MACP

MACP Transport Guide

MACP Transport Guide

Status: Non-normative (explanatory). In case of conflict, the referenced RFC is authoritative. Reference: RFC-MACP-0006 | registries/transports.md | core.proto

MACP supports multiple transport layers depending on deployment architecture.

Best for:

  • high throughput coordination
  • persistent streaming sessions
  • microservice environments

Advantages:

  • efficient binary transport
  • streaming support
  • strong typing via protobuf

The gRPC binding defines three categories of RPCs:

Send (Unary)

The authoritative per-message request/ack surface. Use SendResponse.ack for standard acceptance or rejection signaling.

StreamSession (Bidirectional)

An optional interactive envelope stream, advertised by sessions.stream = true. The stream carries canonical MACP Envelopes only — implementations MUST NOT invent ad-hoc pseudo-envelopes for acks or errors. Once bound to a session_id, all subsequent session-scoped envelopes on that stream MUST use the same session_id.
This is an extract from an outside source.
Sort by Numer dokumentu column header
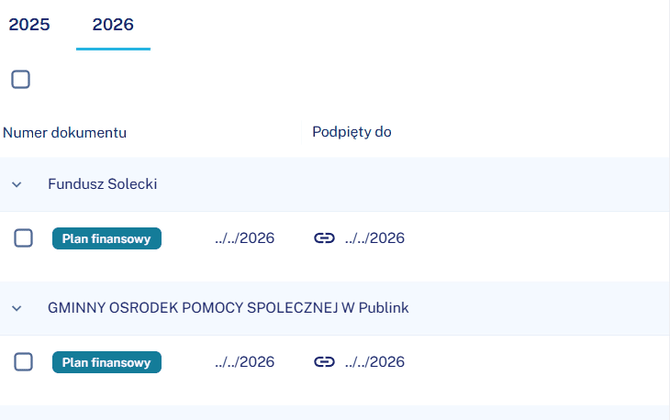 click(65, 133)
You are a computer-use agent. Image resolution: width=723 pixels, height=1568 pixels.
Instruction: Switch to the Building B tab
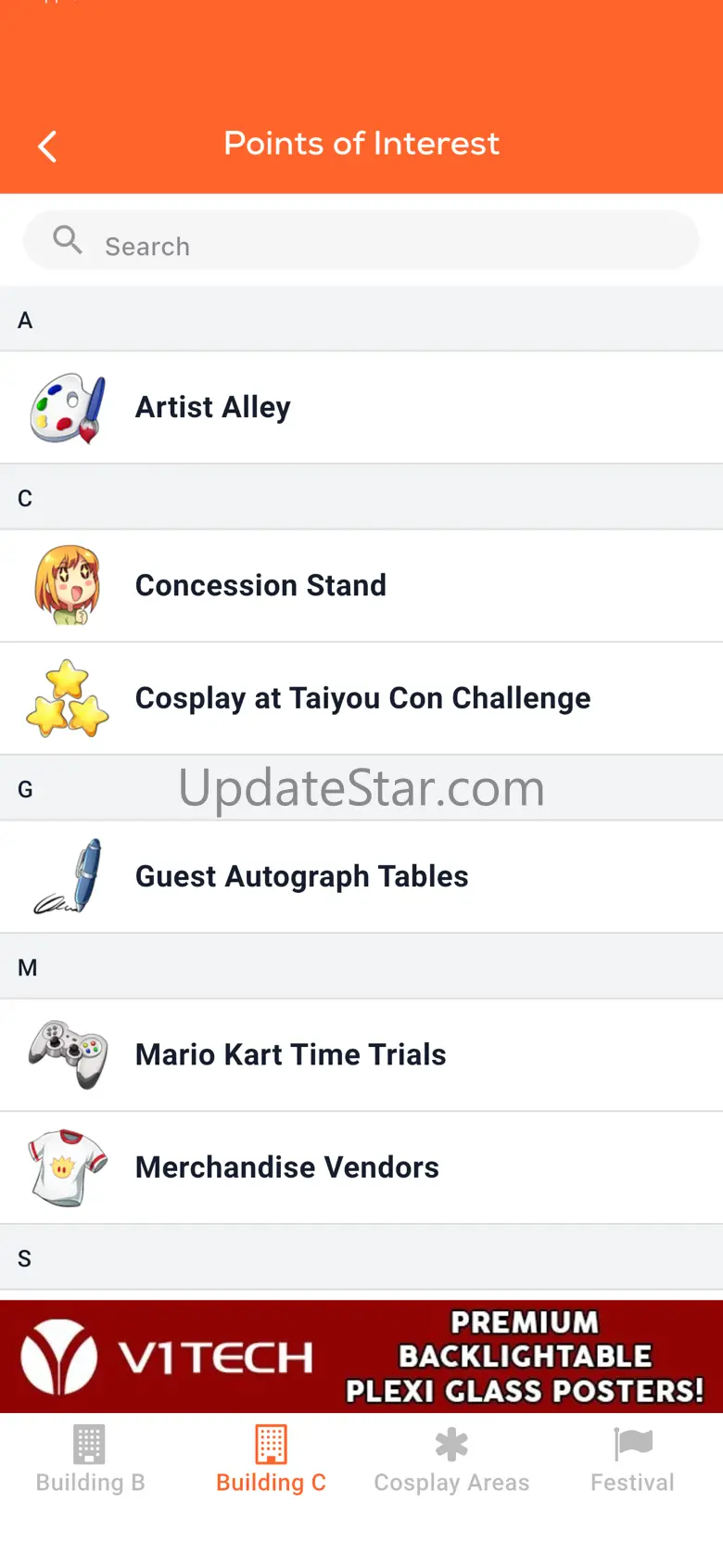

StreamSession is not a replacement for unary Send acknowledgements. Clients that need per-message negative acknowledgements SHOULD use Send. The base protocol does not define a passive attach/no-op envelope for observing an existing session, and session-scoped Signal envelopes are invalid as an attach mechanism. If you need zero-mutation observation, begin streaming before the activity of interest or use a deployment-specific extension outside the base protocol.

WatchModeRegistry / WatchRoots (Server Streaming)

Optional discovery hint streams. A runtime MUST advertise the corresponding capability (mode_registry.list_changed or roots.list_changed) before these can be assumed interoperable. After receiving a change notification, clients SHOULD re-query the full surface (ListModes or ListRoots). Minimal implementations may send an initial change hint immediately after stream establishment and then stay idle until a later change occurs. Note that ListModes returns only standards-track modes; extension mode discovery is implementation-defined.

HTTP

Best for:

  • simple integrations
  • environments where gRPC is restricted

WebSockets

Best for:

  • interactive coordination
  • browser environments

Message Buses

Best for:

  • large distributed systems
  • asynchronous coordination
  • event-driven architectures

Examples: Kafka, NATS, RabbitMQ

Transport Identifiers

Each transport binding has a registered identifier:

  • macp.transport.grpc.v1
  • macp.transport.http.v1
  • macp.transport.websocket.v1
  • macp.transport.messagebus.v1

These identifiers are used in agent manifest transport_endpoints to declare how an agent can be reached. See registries/transports.md.